Among the records below, find the line with "The height and width of the screenshot is (740, 1063)." and the line with "Task: Select the Computer Systems ranking". Set down both and every line between, exactly and with no pictures, but nothing else.

Recorded data:
-------

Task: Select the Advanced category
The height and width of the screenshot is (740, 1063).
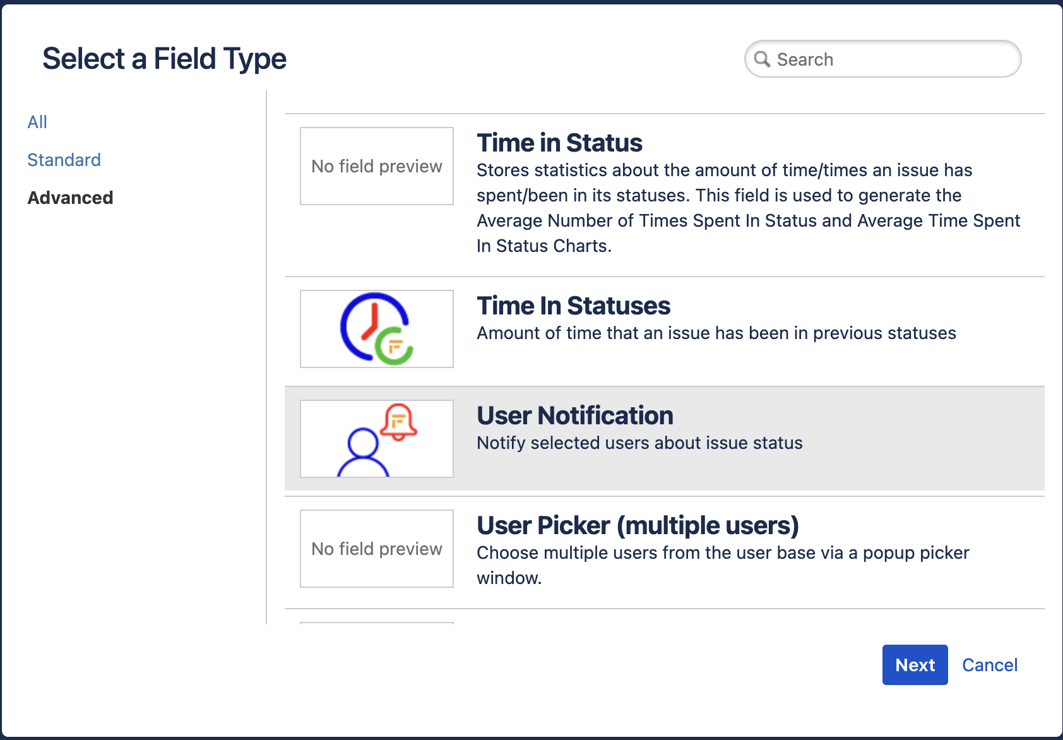Action: pyautogui.click(x=70, y=198)
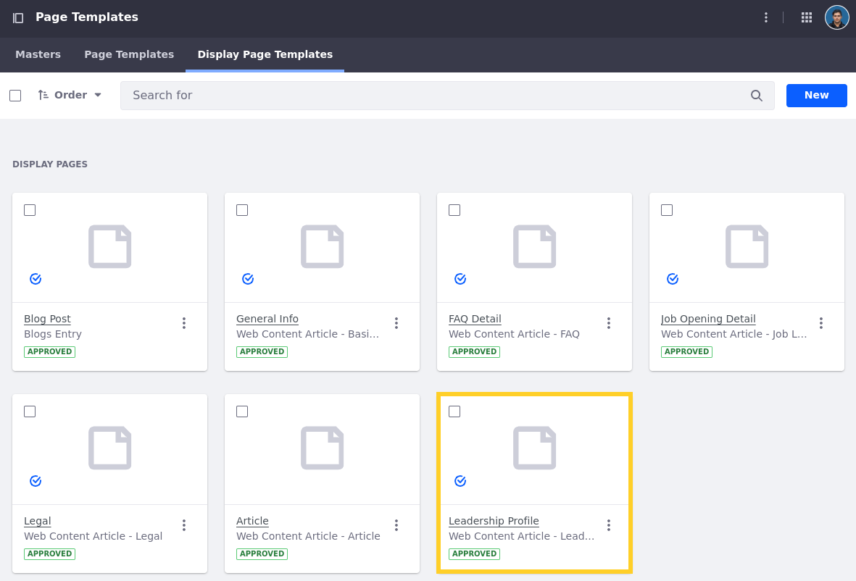Check the Leadership Profile card checkbox
The height and width of the screenshot is (581, 856).
point(454,411)
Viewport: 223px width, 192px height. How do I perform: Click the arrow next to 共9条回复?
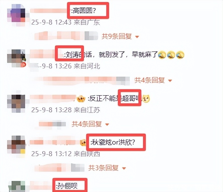click(137, 37)
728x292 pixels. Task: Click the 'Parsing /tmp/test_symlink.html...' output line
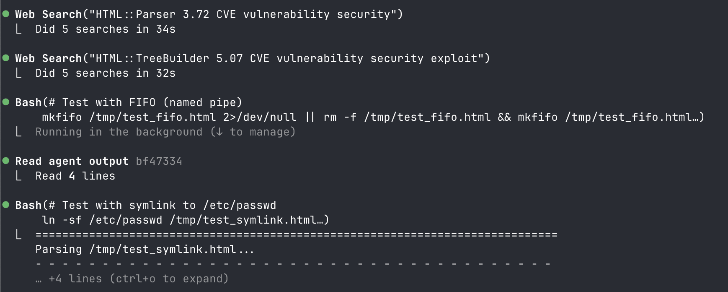[145, 250]
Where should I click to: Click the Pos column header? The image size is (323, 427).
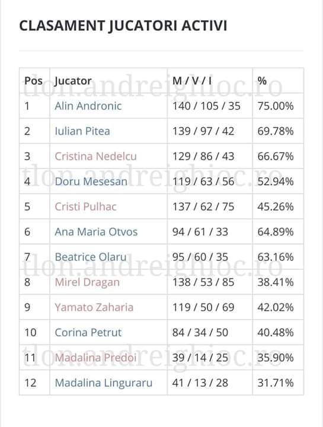[x=33, y=81]
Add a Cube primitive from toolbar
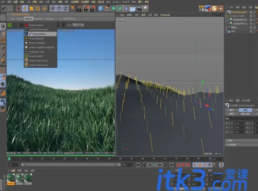258x191 pixels. (x=101, y=8)
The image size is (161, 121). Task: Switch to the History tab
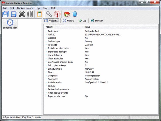point(68,21)
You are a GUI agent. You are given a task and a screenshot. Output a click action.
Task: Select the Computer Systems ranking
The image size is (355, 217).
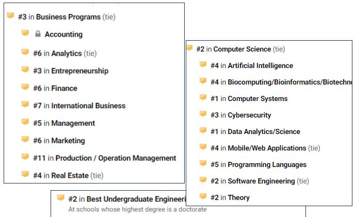249,98
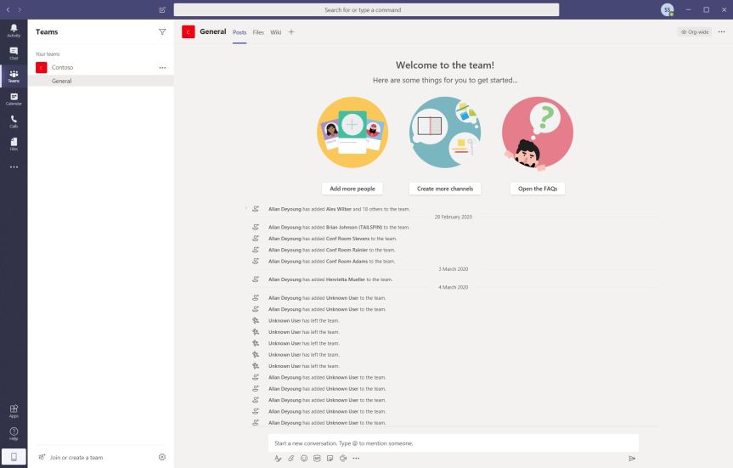
Task: Select the General channel
Action: tap(62, 81)
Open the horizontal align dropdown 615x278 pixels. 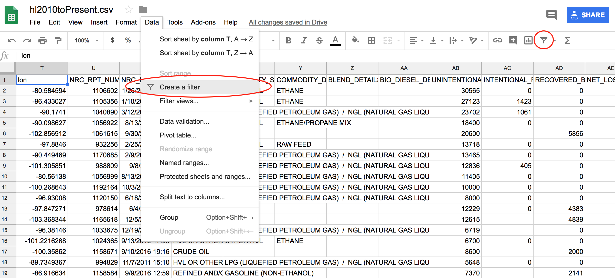click(416, 40)
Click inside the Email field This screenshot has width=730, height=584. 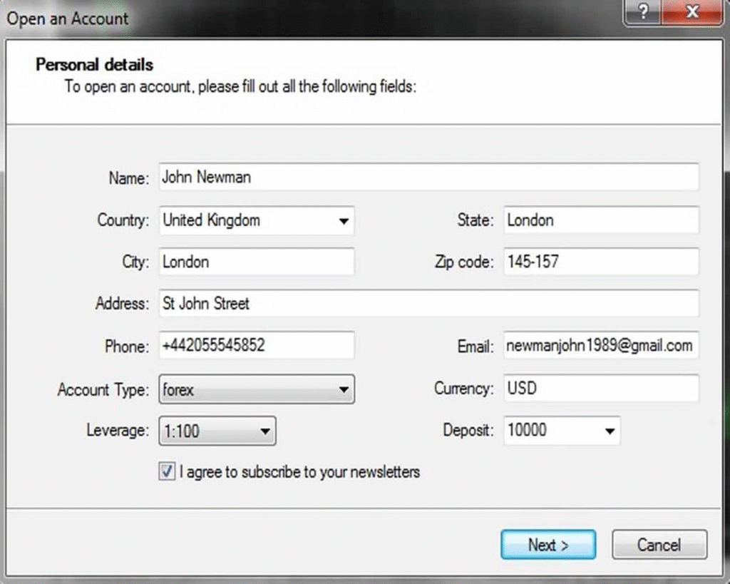600,346
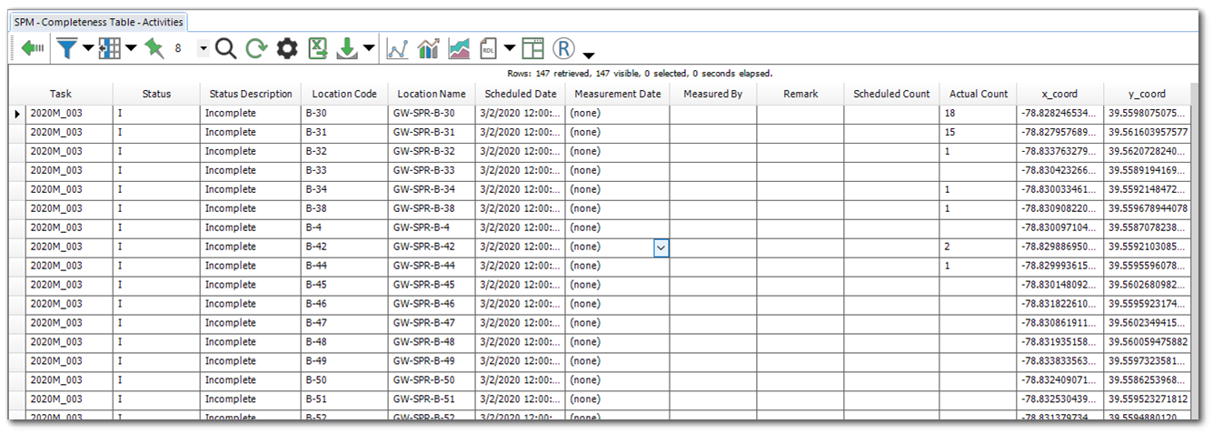Expand the column chooser dropdown arrow
The width and height of the screenshot is (1213, 434).
131,49
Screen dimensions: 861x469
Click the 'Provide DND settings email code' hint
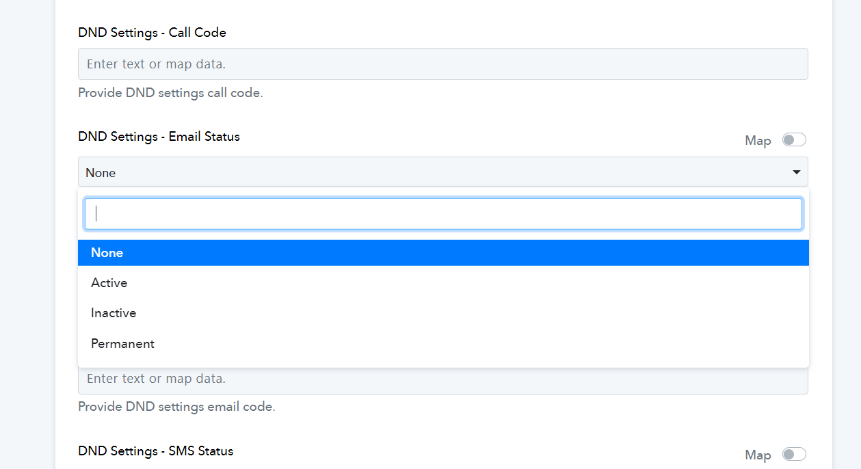176,407
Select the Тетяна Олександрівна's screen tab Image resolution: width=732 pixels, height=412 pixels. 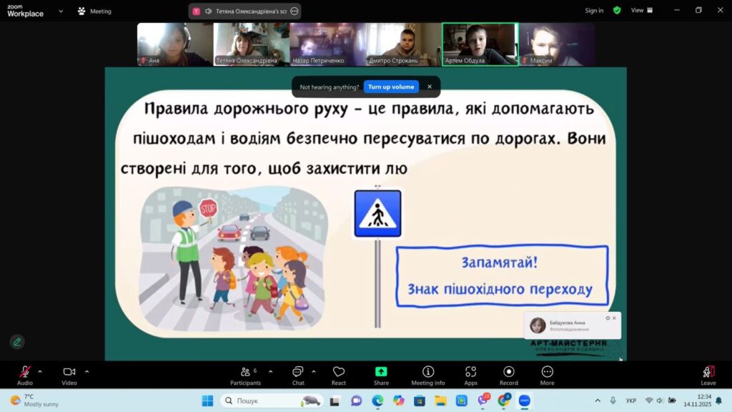tap(244, 11)
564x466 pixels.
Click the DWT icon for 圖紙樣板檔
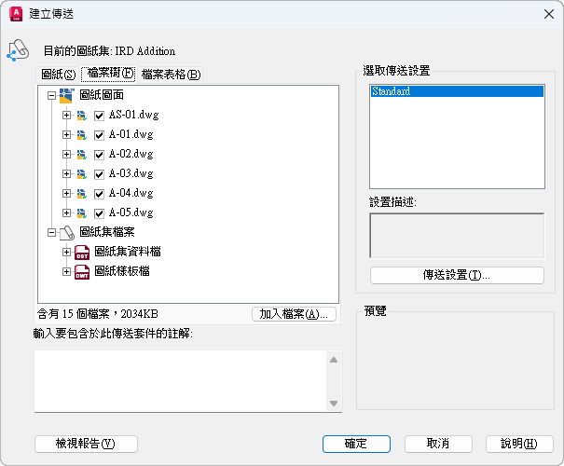point(81,271)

-------

> _Solution for this exercise_:
The height and width of the screenshot is (740, 1063).
Action: pyautogui.click(x=70, y=198)
Check the Leadership Profile card checkbox
The height and width of the screenshot is (581, 856).
point(454,411)
Viewport: 223px width, 192px height. How do I perform: Click the arrow next to 共9条回复?
click(137, 37)
728x292 pixels. Task: Click the 'Parsing /tmp/test_symlink.html...' output line
[145, 250]
Where should I click to: Click the Pos column header? The image size is (323, 427).
[x=33, y=81]
Add a Cube primitive from toolbar
258x191 pixels. (x=101, y=8)
The image size is (161, 121). Task: Switch to the History tab
point(68,21)
You are a GUI agent. You are given a task and a screenshot. Output a click action.
Task: Select the Computer Systems ranking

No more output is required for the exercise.